Warum könnten uns diese Betrachtungen in der aktuellen Zeit helfen? Mit dem Abschied vom Fische-Zeitalter verändert sich auch unser Weltbild. Die Wissenschaft hat es bereits bewiesen: die gesamte Schöpfung lässt sich als Ausdruck eines grenzenlosen Energiefeldes (Gott?) verstehen. Energie und Materie sind zwei Seiten einer Münze. Mit anderen Worten: die gesamte Schöpfung besteht aus dem permanenten Wandel einer ursprünglichen Kraft in verschiedene Zustandsformen. Von Energie zu Materie, und wieder zurück. Jedes einzelne Lichtquant weiß dabei um das Schicksal aller! Oder: Alles ist Eins, Hier, Jetzt!, wie uns unsere Siriusfreunde so oft zuflüstern. Sind wir Eins mit dem Corona-Virus, und was könnte das bedeuten? Wissen wir uns verbunden mit Politikern, Wirtschaftsbossen und Entscheidungsträgern? Wie könnten wir diese Verbundenheit nutzen? Lässt sich überhaupt ein isolierter Virusnachweis führen, wenn wir die Quantenphysik ernst nehmen? Wie sinnvoll sind Abgrenzungen und Einschränkungen wirklich? Fragen über Fragen – sicher entdeckt ihr noch mehr davon.

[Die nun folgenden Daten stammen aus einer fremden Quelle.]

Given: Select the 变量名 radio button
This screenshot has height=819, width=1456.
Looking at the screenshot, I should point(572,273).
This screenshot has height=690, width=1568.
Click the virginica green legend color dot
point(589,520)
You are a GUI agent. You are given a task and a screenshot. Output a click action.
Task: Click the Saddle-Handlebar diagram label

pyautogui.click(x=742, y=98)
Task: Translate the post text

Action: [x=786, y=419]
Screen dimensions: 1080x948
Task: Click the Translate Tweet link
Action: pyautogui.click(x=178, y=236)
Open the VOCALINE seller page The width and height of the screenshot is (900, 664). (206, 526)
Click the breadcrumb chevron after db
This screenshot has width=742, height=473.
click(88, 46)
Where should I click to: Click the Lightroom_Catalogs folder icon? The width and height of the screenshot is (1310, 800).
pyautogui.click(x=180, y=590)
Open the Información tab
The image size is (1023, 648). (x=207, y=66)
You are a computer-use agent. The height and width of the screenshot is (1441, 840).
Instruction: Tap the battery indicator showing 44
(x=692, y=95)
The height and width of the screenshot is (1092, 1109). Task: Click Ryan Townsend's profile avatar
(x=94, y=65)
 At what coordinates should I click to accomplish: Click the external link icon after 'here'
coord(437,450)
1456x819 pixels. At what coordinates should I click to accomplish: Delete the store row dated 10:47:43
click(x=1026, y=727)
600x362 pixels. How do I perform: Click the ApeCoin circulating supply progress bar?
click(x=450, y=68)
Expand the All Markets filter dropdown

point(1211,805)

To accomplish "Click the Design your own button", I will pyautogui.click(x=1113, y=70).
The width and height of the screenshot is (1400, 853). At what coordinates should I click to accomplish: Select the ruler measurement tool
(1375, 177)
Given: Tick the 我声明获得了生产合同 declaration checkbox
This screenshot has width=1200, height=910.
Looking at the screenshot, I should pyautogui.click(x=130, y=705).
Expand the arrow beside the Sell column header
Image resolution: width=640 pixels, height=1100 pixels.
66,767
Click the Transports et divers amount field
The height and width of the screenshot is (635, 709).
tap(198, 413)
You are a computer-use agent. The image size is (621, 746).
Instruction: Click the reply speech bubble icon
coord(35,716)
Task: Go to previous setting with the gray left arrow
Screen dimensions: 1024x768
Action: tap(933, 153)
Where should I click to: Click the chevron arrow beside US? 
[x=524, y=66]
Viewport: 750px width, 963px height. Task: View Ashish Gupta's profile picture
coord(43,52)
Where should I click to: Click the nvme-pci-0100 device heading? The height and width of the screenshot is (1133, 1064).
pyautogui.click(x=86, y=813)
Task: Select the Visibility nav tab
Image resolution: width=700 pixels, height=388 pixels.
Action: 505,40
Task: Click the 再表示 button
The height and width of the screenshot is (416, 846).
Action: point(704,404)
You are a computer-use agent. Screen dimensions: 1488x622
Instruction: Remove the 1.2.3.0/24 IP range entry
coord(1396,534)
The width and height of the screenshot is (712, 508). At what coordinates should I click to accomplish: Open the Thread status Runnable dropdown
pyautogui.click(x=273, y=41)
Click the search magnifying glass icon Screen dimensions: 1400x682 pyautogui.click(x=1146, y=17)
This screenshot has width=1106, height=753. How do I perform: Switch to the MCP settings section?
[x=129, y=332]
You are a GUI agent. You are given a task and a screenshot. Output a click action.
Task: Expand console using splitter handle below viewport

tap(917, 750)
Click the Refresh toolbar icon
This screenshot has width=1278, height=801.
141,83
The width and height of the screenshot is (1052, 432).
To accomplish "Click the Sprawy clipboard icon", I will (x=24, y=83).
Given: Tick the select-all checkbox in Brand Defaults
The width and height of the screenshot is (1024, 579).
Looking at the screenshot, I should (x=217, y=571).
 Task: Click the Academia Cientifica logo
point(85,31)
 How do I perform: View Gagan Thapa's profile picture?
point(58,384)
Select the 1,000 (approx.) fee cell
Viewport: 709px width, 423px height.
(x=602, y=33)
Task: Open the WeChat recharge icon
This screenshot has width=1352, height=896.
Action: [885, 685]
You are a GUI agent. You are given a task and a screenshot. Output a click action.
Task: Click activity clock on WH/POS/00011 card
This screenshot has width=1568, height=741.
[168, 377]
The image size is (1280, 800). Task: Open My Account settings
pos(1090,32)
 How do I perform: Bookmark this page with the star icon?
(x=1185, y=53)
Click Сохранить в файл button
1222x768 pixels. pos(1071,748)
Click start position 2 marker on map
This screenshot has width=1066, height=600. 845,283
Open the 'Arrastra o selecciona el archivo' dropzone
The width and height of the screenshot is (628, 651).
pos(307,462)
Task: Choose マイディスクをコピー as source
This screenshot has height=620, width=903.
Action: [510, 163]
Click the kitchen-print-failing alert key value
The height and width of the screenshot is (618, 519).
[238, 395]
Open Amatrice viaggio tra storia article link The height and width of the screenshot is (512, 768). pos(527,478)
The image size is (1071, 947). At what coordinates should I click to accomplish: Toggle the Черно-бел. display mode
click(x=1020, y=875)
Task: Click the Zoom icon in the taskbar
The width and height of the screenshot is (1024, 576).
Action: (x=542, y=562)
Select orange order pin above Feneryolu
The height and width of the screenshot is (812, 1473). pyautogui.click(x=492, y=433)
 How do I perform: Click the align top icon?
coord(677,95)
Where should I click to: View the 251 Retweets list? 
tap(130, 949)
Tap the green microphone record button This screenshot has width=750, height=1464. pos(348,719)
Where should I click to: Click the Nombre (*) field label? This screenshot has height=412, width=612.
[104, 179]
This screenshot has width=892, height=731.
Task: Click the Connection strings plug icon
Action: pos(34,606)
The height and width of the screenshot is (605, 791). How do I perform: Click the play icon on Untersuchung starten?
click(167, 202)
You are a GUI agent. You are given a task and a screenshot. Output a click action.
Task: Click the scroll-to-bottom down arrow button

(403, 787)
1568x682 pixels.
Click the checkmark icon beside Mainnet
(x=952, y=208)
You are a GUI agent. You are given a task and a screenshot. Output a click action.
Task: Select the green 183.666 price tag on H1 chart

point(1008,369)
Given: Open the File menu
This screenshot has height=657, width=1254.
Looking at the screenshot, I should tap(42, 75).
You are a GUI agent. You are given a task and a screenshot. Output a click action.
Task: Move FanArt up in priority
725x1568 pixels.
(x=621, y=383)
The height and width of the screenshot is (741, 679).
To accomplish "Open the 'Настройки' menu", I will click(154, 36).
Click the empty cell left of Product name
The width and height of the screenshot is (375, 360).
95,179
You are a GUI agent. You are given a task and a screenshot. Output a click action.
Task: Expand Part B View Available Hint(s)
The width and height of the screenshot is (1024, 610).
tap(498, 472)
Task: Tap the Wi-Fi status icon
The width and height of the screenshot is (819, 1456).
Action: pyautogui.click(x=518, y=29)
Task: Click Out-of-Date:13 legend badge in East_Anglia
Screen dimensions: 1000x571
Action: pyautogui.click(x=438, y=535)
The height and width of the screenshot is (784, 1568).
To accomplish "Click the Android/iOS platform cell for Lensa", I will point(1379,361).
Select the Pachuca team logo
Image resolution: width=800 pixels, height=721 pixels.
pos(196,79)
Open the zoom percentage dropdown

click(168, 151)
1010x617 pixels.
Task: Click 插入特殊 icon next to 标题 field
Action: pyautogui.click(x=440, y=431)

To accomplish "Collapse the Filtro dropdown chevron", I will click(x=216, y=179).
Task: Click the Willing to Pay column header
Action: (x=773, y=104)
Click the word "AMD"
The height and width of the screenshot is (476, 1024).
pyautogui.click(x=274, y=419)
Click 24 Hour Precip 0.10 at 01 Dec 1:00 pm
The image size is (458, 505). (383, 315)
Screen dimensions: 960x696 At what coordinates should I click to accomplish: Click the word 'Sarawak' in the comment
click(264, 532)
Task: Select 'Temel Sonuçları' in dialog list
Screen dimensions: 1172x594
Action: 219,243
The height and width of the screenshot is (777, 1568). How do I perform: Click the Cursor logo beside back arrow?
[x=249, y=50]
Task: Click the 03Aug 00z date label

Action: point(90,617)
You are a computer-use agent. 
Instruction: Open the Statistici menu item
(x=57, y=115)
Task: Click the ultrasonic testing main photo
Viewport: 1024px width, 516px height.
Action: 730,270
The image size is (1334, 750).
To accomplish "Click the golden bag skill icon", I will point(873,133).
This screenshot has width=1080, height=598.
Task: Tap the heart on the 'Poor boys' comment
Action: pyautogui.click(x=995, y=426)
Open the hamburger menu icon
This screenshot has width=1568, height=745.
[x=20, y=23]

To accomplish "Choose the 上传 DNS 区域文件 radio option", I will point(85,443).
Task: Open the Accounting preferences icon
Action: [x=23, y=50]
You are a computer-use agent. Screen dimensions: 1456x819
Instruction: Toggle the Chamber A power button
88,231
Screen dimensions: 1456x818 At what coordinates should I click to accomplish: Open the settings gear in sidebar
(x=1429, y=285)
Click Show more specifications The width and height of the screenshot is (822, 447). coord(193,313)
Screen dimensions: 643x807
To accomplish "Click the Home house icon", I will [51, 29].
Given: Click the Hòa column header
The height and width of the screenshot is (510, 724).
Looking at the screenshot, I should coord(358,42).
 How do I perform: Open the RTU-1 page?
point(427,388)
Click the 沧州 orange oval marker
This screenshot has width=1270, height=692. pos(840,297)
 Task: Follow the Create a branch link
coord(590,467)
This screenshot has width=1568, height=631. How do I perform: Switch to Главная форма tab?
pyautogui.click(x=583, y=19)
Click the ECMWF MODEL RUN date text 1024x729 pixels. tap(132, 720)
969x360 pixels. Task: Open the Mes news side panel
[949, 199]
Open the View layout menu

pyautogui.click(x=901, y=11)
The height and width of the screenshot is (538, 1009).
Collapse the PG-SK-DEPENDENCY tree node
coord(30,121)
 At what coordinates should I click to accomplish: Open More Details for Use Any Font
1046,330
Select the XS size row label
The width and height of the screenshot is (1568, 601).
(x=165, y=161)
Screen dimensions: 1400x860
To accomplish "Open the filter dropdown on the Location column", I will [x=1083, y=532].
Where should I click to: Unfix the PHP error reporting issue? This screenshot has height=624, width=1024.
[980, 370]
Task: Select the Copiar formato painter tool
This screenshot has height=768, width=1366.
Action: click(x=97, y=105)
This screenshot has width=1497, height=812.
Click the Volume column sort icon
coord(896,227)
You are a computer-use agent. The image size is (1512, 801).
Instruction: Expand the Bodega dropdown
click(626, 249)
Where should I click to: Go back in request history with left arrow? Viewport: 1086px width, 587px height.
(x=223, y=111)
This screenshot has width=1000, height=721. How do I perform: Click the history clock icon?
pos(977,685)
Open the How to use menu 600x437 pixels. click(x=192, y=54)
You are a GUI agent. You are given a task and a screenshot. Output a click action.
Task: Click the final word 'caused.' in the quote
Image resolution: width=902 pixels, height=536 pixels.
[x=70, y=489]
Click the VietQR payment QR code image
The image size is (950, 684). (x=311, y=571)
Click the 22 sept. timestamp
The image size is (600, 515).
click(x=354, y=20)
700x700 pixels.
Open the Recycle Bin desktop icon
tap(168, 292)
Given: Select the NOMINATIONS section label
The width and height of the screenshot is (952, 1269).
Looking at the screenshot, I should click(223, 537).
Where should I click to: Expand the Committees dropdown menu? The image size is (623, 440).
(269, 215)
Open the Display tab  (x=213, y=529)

Während wir uns ihnen widmen, erweitert sich unser Bewusstsein. Vielleicht wurde Corona auch dafür „erlaubt“? Möglicherweise entdecken wir jetzt und in den kommenden Jahren den tieferen Gehalt der Quantenphysik. Daraus könnte ein neues Gottesbild entstehen. Die Wahrnehmung einer unendlichen Liebeskraft, die sich auf sehr unterschiedliche Weise ausdrückt. Einer Kraft, die auch in jedem und jeder von uns lebt! Was erzählt uns unsere innere Lichtebene über uns und unser Leben? Was meint sie zu Corona und allen diskutierten Maßnahmen? Hat diese wundervolle, grenzenlose Weisheit vielleicht noch Dinge zu berichten, die wir in unserem cartesianischen Denken völlig vergaßen? Liebste Freunde – ihr kennt unser persönliches Weltbild aus unseren Büchern und Seminaren. Wir erzählen offen darüber, ohne es jemandem aufzudrängen. Gerne würden wir euch dazu anregen, in Meditation und Gesprächen euer Weltbild zu reflektieren. Vielleicht treten wir dann eines Tages vor unsere Politiker, und schenken ihnen ein update zur modernen Wissenschaft? Vielleicht erzählen wir ihnen mit einem Lachen, dass sie manch einen Test gegen die tiefe Verbundenheit mit ihrem Geistigen Sein eintauschen dürfen? Wir sind schon sehr gespannt, wie sich die Menschheit entwickeln wird. Wir spüren die Welle aus Liebeslicht, die nun täglich kraftvoller wird, und verbünden uns mit ihr. In diesem Sinne – wisst euch gesund, was immer geschieht. Ihr seid aus Licht komponiert, und Licht kann nicht erkranken!

Liebste Grüße von Ilse-Maria und Jürgen

Masse stellt ein Phänomen der Verbindung von Lichtstrahlen dar, die hin und her pendeln. Sie friert diese sozusagen in ein Muster ein. Damit steht Materie für kondensiertes oder gefrorenes Licht.